Este então lhe disse:
- Mulher, por que choras? A quem procuras?
Ela, pensando fosse o jardineiro, disse:
- Senhor, se foste tu quem o tirou, dize-me onde o puseste e eu o levarei.
Disse-lhe Jesus:
- Maria.
Logo ela se voltou e disse:
- Rabboni, isto é: - Meu Senhor.
Jesus lhe respondeu:
- Não me toques, porquanto ainda não subi para meu Pai; mas, vai ter com meus irmãos e dize-lhes de minha parte: subo a meu Pai o vosso Pai, a meu Deus e vosso Deus.
Maria Madalena foi então dizer aos discípulos que vira o Senhor e que este lhe dissera aquelas coisas. (S. João, cap. XX, vv. 11 a 18).
Naquele mesmo dia, indo dois deles para um burgo chamado Emaús, distante de Jerusalém sessenta estádios, falavam entre si de tudo o que se passara. E aconteceu que, quando conversavam e discorriam sobre isso, Jesus se pôs a caminhar com eles; seus olhos, porém, estavam tolhidos, a fim de que não o pudessem reconhecer. Ele disse:
- De que vínheis falando a caminhar e por que estais tão tristes?
Um deles, chamado Cleofas, tomando a palavra disse:
- Serás em Jerusalém o único estrangeiro que não saiba do que aí se passou estes últimos dias?
- Que foi? - perguntou ele.
Responderam-lhe:
- A respeito de Jesus de Nazaré, que foi um poderoso profeta diante de Deus e diante de toda a gente, e acerca do modo por que os príncipes dos sacerdotes e os nossos senadores o entregaram para ser condenado à morte e o crucificaram.
- Ora, nós esperávamos fosse ele quem resgatasse Israel, no entanto, já estamos no terceiro dia depois que tais coisas se deram. É certo que algumas mulheres das que estavam conosco nos espantaram, pois que, tendo ido ao seu sepulcro antes do romper do dia, nos vieram dizer que anjos mesmos lhes apareceram, dizendo-lhes que ele está vivo E alguns dos nossos, tendo ido também ao sepulcro, encontraram todas as coisas conforme as mulheres haviam referido; mas, quanto a ele, não o encontraram.
Disse-lhes então Jesus:
- Oh! Insensatos, de coração tardo a crer em tudo a que os profetas hão dito! Não era preciso que o Cristo sofresse todas essas coisas e que entrasse assim na sua glória? E, a começar de Moisés, passando em seguida por todos os profetas, lhes explicava o que em todas as Escrituras fora dito dele.

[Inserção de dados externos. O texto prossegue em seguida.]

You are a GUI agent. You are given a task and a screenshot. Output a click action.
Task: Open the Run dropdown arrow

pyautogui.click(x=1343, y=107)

Ao aproximarem-se do burgo (vilarejo) para onde se dirigiam, ele deu mostras de que ia mais longe. Os dois o obrigaram a deter-se, dizendo-lhe:
- Fica conosco, que já é tarde e o dia está em declínio.
Ele entrou com os dois. Estando com eles à mesa tomou do pão, abençoou-o e lhes deu. Abriram-se-lhes ao mesmo tempo os olhos e ambos o reconheceram; ele, porém, lhes desapareceu das vistas.
Então, disseram um ao outro:
- Não é verdade que o nosso coração ardia dentro de nós, quando ele pelo caminho nos falava, explicando-nos as Escrituras?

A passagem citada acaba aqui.